Get Stories: http://mawarberduri99.blogspot.com

Wednesday, February 26, 2014

PENDAKI YANG GAGAL



PENDAKI YANG GAGAL
 
Penulis beserta teman-teman pendaki di Posko pendakian
Hari Rabu, 26 Februari 2014. Ya hari ini, sekitar jam 13.30, aku beserta rombongan berangkat dari lokasi SMPN 1 Masalembu, menuju gunung Masalembu. Mendaki. Ya, ada kegiatan mendaki gunung, sebagai latihan untuk menaklukkan Gunung Arjuno di Pasuruan Jawa Timur. Latihan ini sudah dilakukan beberapa kali oleh peserta Lintas Alam. Anggota Pramuka SMPN 1 Masalembu.

Beberapa hari sebelumnya, pendakian ini sudah direncanakan. Hal yang tidak lazim adalah, aku merupakan anggota baru, yang  baru pertama kali ikut, dalam kegiatan jelajah alam ini. Selain aku, Bapak Sulaiman Fajar juga merupakan anggota anyar, yang beru mencoba untuk turut serta dalam kegiatan Gudep Pramuka Tamphomas 2.

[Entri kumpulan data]
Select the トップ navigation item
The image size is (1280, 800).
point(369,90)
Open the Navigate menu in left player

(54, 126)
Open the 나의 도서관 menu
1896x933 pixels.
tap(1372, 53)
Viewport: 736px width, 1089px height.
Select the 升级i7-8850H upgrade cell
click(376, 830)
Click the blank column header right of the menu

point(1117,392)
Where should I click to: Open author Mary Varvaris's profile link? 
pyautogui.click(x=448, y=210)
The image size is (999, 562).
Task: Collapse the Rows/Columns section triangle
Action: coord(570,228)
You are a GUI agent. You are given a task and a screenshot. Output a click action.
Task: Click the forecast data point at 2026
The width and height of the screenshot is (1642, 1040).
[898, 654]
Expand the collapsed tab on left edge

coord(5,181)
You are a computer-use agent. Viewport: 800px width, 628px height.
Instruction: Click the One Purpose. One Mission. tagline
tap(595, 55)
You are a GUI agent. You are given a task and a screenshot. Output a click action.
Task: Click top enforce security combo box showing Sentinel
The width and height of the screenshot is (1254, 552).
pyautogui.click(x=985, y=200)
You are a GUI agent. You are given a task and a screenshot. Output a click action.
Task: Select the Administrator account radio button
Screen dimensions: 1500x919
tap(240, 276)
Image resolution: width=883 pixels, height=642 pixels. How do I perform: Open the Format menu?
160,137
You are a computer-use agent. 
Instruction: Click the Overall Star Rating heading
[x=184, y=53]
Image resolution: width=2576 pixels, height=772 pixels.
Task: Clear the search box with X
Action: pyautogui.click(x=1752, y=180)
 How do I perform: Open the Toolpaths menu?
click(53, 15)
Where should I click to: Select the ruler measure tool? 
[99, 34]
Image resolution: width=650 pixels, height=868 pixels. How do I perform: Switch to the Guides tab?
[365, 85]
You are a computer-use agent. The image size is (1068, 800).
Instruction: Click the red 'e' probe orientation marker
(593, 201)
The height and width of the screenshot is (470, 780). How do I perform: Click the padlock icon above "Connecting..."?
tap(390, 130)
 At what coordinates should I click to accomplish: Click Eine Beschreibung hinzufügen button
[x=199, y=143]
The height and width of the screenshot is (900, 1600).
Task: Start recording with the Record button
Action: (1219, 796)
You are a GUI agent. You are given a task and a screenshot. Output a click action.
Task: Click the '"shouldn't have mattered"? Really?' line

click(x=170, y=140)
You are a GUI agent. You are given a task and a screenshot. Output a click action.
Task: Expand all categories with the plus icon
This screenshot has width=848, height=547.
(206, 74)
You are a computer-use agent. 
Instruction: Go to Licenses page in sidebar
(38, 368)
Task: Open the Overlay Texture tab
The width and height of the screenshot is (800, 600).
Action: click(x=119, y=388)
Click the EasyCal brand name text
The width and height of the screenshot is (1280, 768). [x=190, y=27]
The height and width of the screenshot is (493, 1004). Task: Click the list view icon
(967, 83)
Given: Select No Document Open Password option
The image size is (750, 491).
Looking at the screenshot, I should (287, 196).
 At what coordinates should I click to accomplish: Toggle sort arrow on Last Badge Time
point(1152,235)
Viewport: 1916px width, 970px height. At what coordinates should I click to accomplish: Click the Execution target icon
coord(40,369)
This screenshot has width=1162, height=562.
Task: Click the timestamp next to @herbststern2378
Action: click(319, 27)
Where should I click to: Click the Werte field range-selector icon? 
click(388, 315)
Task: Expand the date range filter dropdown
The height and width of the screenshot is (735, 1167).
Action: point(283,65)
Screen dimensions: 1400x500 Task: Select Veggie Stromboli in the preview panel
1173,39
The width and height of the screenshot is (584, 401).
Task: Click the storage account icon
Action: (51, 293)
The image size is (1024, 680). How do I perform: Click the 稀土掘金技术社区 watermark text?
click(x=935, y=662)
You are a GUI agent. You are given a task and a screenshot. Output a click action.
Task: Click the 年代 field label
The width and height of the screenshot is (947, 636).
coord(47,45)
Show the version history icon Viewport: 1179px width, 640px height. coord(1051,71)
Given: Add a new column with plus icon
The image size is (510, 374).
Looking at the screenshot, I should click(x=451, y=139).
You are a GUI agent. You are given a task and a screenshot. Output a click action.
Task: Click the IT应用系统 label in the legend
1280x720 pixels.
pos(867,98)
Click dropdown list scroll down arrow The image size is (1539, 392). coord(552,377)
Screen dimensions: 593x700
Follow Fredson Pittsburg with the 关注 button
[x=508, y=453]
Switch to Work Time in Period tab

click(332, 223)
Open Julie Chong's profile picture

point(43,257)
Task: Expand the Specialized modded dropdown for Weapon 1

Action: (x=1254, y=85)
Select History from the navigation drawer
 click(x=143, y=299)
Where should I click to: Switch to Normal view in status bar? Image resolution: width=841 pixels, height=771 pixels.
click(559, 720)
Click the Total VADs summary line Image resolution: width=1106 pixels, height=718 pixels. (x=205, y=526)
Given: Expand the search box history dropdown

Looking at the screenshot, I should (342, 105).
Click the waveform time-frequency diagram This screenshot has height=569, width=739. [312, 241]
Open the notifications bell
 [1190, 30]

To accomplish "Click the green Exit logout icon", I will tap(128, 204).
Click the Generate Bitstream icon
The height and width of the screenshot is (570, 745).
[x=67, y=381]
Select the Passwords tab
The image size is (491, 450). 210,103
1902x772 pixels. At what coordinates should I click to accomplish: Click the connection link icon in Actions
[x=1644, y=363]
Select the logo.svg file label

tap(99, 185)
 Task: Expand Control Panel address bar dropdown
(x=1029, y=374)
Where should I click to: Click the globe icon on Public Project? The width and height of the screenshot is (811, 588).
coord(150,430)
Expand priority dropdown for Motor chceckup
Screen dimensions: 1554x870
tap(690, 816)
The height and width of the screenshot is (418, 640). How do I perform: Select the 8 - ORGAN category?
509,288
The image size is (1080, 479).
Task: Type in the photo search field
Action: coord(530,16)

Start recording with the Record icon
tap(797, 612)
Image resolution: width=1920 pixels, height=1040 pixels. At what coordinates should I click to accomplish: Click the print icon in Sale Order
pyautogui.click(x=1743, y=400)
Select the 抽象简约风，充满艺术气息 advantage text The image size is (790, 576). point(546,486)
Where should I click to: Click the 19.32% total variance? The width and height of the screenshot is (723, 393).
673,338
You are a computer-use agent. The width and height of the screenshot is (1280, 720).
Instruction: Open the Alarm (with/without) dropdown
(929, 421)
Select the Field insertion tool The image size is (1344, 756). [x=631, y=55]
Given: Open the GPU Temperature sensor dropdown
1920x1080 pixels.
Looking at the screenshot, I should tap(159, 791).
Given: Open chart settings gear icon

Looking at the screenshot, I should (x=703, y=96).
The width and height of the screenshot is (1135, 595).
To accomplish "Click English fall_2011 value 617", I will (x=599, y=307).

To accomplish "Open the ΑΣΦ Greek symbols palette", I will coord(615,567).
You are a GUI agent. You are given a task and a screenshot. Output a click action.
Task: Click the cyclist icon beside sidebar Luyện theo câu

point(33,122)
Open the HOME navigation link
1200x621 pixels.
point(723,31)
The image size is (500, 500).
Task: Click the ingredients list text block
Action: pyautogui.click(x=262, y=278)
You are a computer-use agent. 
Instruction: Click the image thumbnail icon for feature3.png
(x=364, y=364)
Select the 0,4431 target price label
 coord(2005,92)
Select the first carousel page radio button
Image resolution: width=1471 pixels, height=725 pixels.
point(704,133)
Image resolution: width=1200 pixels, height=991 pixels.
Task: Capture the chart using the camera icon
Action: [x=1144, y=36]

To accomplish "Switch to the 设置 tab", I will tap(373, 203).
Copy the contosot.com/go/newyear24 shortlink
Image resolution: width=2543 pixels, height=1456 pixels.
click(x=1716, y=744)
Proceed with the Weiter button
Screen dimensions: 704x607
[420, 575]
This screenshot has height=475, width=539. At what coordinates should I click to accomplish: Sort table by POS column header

TUGAS UNTUK DISELESAIKAN:
1. Sebutkan semua nama gunung, kota, dan provinsi yang disebut dalam teks tentang latihan pendakian.
2. Teruskan teks tentang latihan pendakian itu setelah kalimat terakhirnya.

HASIL TIAP TUGAS:
1. Gunung Masalembu, Gunung Arjuno, Pasuruan, Jawa Timur

2.
Kami serombongan, berjumlah 13 orang berangkat menggunakan motor. Setelah sampai di kaki bukit, kami pun meletakkan motor dan bersiap-siap memulai pendakian. Rombongan dipimpin oleh Bapak Maru'ei, aktifis pramuka yang berpengalaman di pendakian berbagai tempat yang lebih menantang.

Dalam hal persiapan, aku sepertinya yang paling ‘gawat’. Dengan tas ransel hitam di punggung, sepatu anyar, serta memakai topi. Di dalam ransel aku membawa dua botol air aqua. Juga ada hasduk, sarung, sajadah, dan sebungkus nasi. Tidak lupa juga headset untuk hiburan, dan buka agenda serta bolpen. Rencanya, aku akan menulis dari puncak gunung, sambil menikmati pemandangan yang tentu saja sangat indah.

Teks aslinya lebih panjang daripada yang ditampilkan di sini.